While regeneration occurred in most (80 %) cases, we found that patients with a fluid sign or intravertebral vacuum phenomenon were both prone to bone regeneration, such as dead bone resorption, new bone formation, and primary mesenchymal cell proliferation after vertebral osteoporotic fracture. In spite of the regeneration process, these patients were still liable to have unstable collapsed vertebra, canal compromise, neurologic deficits, and clinical symptoms; so ultimately, they underwent anterior corpectomy, anterior spinal fusion, and instrumentation in this series. There were four patients (20 %) without histological characteristics of regeneration. The reason remains unclear but might be attributed to bias in retrospective analysis.

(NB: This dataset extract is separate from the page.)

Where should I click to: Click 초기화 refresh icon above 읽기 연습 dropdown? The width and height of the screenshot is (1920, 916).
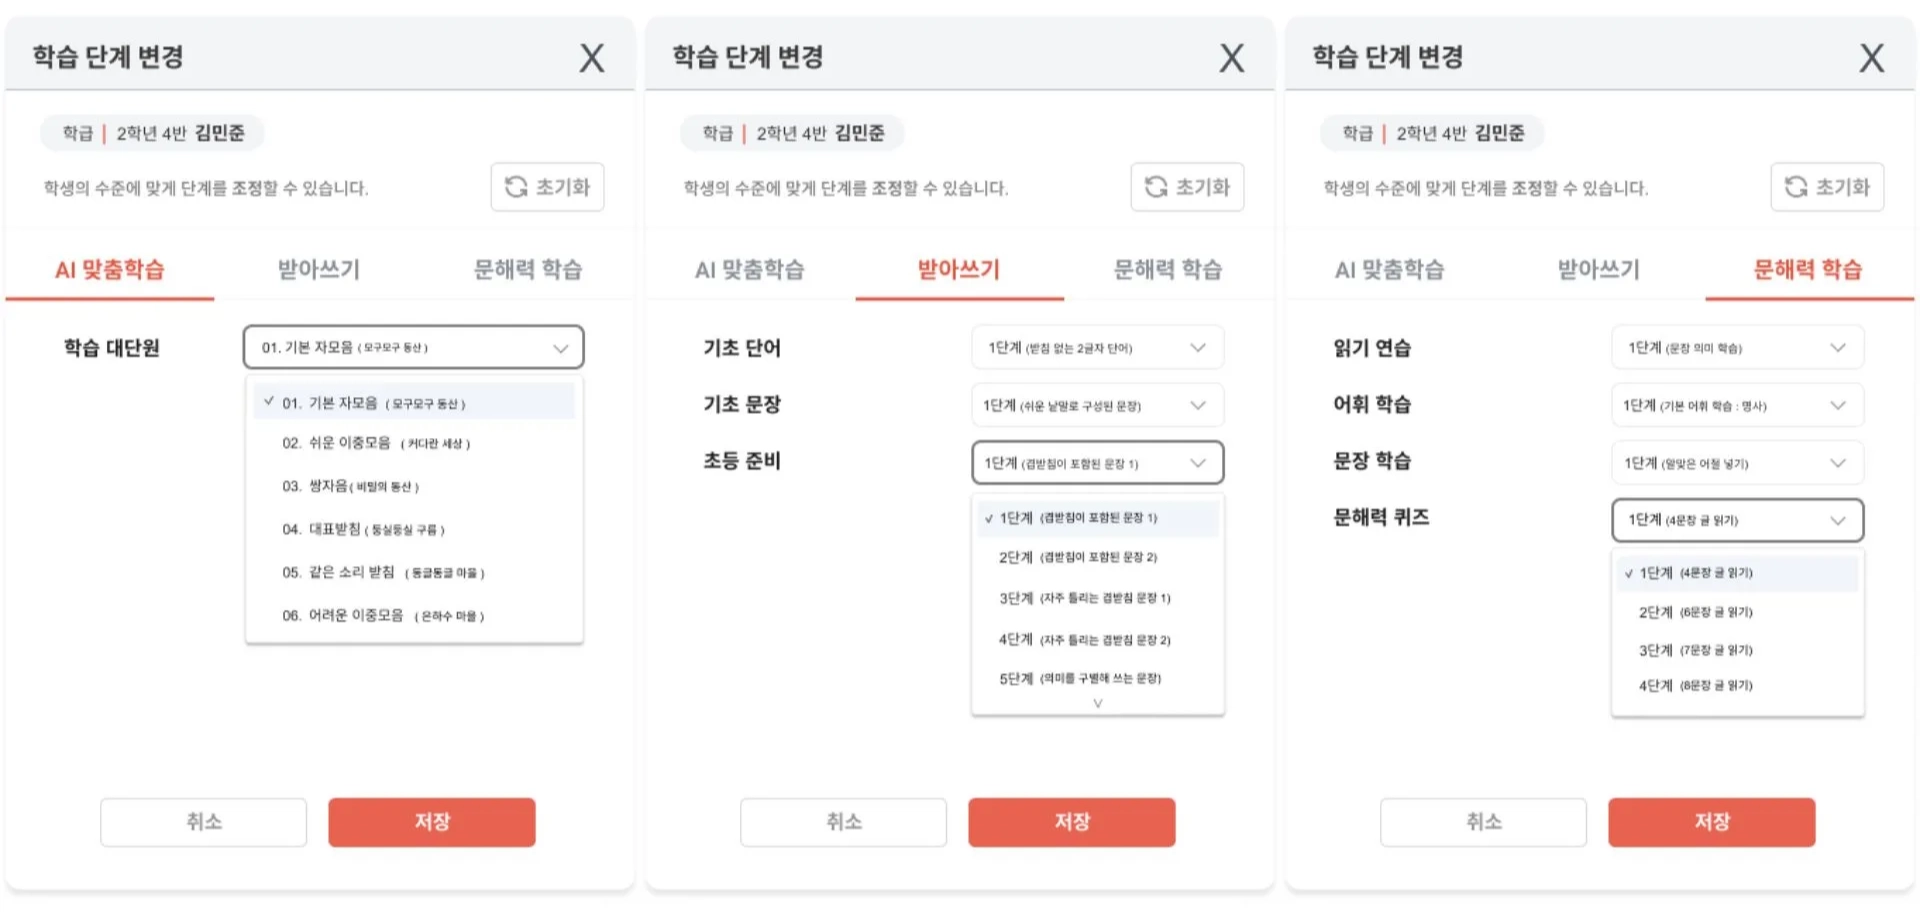[x=1796, y=187]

There are limitations of this study including limited case number and lack of longitudinal data. However, we can still have a more clear profile of the correlation between the images and histopathologies with time sequence through this study, although future researches are required to clarify the detailed sequential pathological changes. Besides, all the samples were vertebral fractures with surgical indications. These fractures tended to be more unstable, and possibly non-united with a greater degree of fracture severity. Thus, the results are obtained from selected cases and might not be applicable to all fractures of the vertebrae. Another limitation is the retrospective design of our study. A prospective study is still needed to further clarify the correlation between the radiological and histological findings of vertebral ON.

Conclusion

In conclusion, there was significant correlation of the histopathologic signs of ON and MRI fluid sign in our study population of 20 operative cases. MRI fluid sign seemed to be reliable for predicting ON in vertebral fracture caused by minor trauma (sensitivity 86 %, specificity 100 %, diagnostic odds ratio 65). Therefore, patients, who sustained vertebral fractures caused by low-energy trauma and presented with surgical indications and MRI fluid signs, should be highly suspected to have vertebral ON, especially within the initial 5 months after injury.